Legal Weed Is Hurting the Beer Business
In states that have legalized recreational marijuana, more people are looking to take a bong hit than sip on a hoppy brew.
Research firm Cowen & Company analyzed the state of the beer industry in Colorado, Oregon and Washington—states where both recreational weed is legal and craft beer has become popular. In those states, beer markets have "collectively underperformed" over the last two years, trailing behind beer sales around the country, industry website Brewbound reported.
“With all three of these states now having fully implemented a [marijuana] retail infrastructure, the underperformance of beer in these markets has worsened over the course of 2016,” the researchers wrote.
Domestic brewers like Anheuser Busch-InBev and MilllerCoors have seen the largest drops. Sales volume of premium brews like Coors Light and Bud Light dipped by 4.4%, while economy brews—the regular forms of mainstream beers like Budweiser or Coors—dipped by 2.4%.

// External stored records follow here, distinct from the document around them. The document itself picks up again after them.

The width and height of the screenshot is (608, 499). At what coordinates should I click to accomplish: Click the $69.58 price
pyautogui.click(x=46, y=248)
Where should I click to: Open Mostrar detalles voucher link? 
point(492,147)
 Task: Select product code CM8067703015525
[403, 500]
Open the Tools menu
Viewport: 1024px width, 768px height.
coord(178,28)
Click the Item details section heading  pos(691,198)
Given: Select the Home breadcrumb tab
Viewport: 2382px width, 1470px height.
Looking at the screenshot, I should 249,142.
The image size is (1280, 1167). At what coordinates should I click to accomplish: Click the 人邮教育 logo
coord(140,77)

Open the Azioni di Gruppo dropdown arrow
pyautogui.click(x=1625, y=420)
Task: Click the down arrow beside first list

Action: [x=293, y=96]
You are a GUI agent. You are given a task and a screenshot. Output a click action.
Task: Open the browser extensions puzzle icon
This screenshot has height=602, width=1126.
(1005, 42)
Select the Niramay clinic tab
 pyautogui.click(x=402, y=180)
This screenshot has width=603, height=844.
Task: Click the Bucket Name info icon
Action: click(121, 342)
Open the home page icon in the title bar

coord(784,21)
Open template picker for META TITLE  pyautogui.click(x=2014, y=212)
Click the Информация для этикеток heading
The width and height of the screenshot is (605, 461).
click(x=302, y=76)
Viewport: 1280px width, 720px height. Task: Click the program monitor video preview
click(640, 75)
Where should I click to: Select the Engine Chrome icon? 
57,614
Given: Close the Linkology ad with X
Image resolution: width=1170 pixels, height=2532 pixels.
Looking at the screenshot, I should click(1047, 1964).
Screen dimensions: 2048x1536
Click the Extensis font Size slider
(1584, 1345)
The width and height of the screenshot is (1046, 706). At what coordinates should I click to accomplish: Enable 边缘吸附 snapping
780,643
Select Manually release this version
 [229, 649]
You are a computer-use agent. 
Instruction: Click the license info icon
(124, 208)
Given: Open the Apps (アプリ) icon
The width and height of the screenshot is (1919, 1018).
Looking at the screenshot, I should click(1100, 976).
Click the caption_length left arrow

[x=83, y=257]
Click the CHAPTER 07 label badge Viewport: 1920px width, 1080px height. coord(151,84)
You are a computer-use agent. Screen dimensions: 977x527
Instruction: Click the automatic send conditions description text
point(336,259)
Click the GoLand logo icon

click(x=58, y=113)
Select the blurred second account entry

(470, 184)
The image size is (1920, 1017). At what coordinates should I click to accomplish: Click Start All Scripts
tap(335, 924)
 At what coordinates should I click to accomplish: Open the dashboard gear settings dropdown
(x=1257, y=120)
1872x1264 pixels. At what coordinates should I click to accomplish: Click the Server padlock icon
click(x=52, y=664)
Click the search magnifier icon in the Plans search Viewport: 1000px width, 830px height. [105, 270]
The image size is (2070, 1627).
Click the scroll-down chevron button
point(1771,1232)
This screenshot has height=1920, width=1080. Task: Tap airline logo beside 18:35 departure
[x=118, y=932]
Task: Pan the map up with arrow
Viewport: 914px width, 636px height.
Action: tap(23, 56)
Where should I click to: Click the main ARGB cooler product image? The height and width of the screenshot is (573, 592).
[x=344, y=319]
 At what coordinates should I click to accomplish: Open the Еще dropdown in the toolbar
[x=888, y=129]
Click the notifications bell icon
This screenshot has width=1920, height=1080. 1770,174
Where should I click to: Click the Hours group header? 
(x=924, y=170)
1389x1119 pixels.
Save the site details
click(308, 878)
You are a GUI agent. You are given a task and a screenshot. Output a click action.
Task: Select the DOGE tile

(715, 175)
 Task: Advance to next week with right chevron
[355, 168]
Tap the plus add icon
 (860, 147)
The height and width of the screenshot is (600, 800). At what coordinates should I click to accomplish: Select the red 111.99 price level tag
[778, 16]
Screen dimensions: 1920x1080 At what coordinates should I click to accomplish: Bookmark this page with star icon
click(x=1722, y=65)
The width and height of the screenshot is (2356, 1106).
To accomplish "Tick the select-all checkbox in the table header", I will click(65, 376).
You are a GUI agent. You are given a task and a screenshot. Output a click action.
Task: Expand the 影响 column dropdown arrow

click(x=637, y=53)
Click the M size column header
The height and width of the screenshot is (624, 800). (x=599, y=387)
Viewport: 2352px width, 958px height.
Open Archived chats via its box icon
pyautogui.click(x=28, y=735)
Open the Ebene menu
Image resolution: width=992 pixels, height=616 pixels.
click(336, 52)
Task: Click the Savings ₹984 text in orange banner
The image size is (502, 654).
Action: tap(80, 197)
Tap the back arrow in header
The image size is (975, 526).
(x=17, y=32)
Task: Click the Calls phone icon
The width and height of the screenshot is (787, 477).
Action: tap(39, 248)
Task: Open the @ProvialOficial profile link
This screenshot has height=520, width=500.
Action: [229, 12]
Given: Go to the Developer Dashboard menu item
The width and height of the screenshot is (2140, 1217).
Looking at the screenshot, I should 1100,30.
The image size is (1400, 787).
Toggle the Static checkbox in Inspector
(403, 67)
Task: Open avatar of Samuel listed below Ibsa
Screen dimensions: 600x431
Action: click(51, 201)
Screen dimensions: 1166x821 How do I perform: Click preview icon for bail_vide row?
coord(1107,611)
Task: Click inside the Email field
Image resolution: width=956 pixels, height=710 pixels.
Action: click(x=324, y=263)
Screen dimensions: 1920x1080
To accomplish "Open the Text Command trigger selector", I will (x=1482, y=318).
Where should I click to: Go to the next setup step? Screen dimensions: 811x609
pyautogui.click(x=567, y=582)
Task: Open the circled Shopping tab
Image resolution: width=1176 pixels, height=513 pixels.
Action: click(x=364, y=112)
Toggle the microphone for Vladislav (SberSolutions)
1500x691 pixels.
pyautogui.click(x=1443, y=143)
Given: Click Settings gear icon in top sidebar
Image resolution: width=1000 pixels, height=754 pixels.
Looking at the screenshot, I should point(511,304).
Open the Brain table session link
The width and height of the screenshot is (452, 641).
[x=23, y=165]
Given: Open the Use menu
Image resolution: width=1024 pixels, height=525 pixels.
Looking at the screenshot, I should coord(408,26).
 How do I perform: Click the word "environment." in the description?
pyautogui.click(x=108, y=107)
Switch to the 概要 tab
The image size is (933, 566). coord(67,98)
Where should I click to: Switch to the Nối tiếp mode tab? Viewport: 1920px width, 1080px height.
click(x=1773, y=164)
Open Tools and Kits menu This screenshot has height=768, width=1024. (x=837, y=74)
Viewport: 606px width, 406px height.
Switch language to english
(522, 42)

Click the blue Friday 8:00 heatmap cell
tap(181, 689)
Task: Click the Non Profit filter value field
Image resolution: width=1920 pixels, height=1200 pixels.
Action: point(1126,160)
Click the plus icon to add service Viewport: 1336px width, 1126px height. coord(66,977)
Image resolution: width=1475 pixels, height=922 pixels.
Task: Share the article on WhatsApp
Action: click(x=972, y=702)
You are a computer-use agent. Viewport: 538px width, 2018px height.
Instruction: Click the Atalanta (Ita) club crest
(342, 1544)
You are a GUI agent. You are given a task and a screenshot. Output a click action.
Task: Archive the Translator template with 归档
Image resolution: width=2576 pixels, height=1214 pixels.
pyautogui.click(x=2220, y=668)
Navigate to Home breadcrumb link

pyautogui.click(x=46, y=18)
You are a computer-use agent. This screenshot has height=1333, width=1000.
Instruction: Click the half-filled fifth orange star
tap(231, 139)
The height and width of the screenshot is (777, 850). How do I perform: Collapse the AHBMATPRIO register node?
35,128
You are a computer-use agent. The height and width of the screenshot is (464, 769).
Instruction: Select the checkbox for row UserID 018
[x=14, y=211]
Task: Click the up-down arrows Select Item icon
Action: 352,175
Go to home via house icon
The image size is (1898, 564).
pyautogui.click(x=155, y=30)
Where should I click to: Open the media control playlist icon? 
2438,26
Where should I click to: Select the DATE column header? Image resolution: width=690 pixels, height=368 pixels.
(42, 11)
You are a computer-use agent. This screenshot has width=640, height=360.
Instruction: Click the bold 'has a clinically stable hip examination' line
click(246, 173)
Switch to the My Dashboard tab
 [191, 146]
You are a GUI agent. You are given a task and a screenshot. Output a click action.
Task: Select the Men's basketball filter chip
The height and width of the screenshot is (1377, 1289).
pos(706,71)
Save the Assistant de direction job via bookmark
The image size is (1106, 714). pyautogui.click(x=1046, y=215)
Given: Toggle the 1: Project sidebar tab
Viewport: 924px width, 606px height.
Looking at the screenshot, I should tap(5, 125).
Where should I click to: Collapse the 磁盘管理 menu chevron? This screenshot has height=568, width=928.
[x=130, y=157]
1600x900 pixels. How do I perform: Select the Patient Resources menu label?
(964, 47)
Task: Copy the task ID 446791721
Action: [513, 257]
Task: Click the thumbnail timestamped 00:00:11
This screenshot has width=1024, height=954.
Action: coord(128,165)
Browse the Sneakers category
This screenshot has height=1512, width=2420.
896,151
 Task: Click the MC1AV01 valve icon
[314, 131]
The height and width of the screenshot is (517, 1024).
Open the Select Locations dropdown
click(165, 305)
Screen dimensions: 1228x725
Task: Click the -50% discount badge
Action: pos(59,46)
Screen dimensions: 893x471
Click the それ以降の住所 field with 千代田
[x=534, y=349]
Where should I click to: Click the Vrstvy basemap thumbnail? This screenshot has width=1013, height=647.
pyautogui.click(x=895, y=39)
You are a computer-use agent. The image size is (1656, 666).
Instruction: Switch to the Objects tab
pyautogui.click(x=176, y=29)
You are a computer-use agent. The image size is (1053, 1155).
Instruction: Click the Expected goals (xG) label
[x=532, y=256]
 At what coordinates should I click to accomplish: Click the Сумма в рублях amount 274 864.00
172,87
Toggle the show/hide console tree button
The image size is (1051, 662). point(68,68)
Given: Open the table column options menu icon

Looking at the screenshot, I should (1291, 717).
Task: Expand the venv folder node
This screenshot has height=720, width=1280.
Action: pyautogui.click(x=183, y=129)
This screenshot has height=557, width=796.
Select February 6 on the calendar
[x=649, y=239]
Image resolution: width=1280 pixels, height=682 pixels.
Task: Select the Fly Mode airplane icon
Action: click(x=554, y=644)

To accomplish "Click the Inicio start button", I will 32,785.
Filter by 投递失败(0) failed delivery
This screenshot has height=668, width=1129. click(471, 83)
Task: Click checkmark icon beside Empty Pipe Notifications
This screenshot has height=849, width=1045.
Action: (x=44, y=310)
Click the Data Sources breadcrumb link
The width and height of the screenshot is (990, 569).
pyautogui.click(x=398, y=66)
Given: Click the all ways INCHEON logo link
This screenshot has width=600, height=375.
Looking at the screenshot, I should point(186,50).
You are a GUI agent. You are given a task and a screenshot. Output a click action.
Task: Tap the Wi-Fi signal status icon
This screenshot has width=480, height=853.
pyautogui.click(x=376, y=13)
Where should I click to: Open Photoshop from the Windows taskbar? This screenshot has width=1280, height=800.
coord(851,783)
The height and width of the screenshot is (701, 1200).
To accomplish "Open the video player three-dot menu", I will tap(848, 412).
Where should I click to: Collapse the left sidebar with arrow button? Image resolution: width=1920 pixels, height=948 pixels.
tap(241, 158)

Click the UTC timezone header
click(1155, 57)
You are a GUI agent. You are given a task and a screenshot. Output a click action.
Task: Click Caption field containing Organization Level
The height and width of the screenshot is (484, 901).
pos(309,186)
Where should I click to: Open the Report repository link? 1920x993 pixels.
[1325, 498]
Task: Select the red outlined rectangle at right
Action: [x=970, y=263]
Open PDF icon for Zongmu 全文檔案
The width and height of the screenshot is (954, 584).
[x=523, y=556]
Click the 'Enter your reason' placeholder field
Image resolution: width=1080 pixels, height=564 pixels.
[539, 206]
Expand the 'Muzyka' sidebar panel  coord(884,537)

Craft beer also took a hit: Though it continues to grow, smaller breweries aren't performing as well as their counterparts around the nation. Weed's popularity has also started to affect breweries' bottom lines: Individual yearly spending on legal weed has outpaced that of alcohol, a survey found in July.
The shift is most prominent in Denver, where total beer volumes plummeted by 6.4%. The gravitation toward legal weed particularly noticeable in 18 to 25 year-olds, who are using more cannabis yet have also stopped drinking as much alcohol, according to government data.